* **WORK REQUEST**
Only the lines of the data below from the one with "Task: Select the Monarch" through the one with "Expand 股权结构 for 武汉光谷产业投资有限公司" are wanted. Repeat them exactly.

* **LISTED ENTRIES**
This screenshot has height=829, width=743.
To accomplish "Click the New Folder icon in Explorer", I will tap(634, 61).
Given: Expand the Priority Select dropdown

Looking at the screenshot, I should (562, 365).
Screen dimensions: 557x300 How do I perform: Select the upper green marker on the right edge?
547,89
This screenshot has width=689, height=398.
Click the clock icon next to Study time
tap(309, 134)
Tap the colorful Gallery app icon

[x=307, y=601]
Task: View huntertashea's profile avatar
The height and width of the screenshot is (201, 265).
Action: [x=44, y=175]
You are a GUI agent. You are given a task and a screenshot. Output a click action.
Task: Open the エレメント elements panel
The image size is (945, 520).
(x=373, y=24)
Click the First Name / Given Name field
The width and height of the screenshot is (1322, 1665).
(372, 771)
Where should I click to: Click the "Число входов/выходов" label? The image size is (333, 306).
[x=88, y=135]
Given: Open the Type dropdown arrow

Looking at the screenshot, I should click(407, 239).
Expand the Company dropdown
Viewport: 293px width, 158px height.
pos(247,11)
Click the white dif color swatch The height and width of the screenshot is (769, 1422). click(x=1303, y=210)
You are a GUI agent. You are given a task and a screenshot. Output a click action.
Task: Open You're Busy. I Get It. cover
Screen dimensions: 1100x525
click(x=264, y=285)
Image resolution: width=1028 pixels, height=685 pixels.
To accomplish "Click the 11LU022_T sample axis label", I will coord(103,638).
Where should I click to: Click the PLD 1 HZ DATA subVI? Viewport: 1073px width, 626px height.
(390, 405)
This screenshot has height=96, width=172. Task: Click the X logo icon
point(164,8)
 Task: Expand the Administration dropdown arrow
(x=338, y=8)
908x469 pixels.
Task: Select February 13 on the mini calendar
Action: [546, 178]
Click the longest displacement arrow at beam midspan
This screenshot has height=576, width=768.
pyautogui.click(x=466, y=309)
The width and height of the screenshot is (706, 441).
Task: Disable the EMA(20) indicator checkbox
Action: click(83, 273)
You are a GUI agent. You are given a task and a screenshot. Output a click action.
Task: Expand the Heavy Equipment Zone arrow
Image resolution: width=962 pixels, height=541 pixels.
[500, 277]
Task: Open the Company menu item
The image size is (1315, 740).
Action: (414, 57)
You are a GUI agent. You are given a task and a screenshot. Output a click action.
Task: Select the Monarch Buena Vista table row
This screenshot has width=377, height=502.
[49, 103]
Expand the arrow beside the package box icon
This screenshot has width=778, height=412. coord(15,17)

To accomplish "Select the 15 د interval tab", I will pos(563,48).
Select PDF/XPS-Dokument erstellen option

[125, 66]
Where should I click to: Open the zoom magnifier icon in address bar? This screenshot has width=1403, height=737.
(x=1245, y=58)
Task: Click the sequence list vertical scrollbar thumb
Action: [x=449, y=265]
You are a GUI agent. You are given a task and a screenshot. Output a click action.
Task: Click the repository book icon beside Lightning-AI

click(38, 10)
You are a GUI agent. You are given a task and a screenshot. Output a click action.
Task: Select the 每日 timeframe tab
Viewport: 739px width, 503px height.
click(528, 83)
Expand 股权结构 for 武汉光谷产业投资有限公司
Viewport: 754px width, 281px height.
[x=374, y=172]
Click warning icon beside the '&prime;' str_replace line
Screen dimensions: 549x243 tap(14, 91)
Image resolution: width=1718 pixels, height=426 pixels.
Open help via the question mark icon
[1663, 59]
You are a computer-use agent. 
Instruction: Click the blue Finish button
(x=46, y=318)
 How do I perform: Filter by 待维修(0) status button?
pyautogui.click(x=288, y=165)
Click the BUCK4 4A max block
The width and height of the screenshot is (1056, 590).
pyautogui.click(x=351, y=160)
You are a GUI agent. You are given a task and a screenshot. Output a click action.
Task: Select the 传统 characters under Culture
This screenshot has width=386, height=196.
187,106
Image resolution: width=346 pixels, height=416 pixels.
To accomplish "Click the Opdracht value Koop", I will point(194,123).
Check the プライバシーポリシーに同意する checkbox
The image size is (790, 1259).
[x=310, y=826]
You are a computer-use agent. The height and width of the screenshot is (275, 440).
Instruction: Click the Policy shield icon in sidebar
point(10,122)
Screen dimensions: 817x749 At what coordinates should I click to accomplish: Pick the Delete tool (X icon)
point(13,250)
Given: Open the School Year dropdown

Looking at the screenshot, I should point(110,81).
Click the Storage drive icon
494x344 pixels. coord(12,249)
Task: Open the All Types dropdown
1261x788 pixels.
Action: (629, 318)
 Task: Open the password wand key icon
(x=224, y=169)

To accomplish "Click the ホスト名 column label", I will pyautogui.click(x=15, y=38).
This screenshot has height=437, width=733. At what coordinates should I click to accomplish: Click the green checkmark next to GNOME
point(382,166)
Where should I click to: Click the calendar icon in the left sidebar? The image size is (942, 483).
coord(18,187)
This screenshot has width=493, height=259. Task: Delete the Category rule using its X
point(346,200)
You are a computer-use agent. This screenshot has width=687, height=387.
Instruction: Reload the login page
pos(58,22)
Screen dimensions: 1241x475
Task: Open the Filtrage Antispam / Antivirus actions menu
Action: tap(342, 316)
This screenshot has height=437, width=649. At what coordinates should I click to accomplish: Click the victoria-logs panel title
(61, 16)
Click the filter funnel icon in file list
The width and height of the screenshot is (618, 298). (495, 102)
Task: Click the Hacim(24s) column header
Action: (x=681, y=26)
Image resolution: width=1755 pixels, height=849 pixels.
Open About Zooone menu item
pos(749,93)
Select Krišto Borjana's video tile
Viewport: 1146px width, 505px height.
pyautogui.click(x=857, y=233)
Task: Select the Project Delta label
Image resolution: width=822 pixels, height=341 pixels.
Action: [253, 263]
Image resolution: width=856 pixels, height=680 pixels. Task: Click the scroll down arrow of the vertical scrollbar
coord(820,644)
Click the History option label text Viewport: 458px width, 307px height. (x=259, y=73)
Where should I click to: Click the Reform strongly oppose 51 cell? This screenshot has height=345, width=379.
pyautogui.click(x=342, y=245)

* **EXPECTED ANSWER**
Task: Select the Monarch Buena Vista table row
This screenshot has width=377, height=502.
[49, 103]
Expand the arrow beside the package box icon
This screenshot has width=778, height=412. coord(15,17)

To accomplish "Select the 15 د interval tab", I will pos(563,48).
Select PDF/XPS-Dokument erstellen option

[125, 66]
Where should I click to: Open the zoom magnifier icon in address bar? This screenshot has width=1403, height=737.
(x=1245, y=58)
Task: Click the sequence list vertical scrollbar thumb
Action: [x=449, y=265]
You are a GUI agent. You are given a task and a screenshot. Output a click action.
Task: Click the repository book icon beside Lightning-AI

click(38, 10)
You are a GUI agent. You are given a task and a screenshot. Output a click action.
Task: Select the 每日 timeframe tab
Viewport: 739px width, 503px height.
click(528, 83)
Expand 股权结构 for 武汉光谷产业投资有限公司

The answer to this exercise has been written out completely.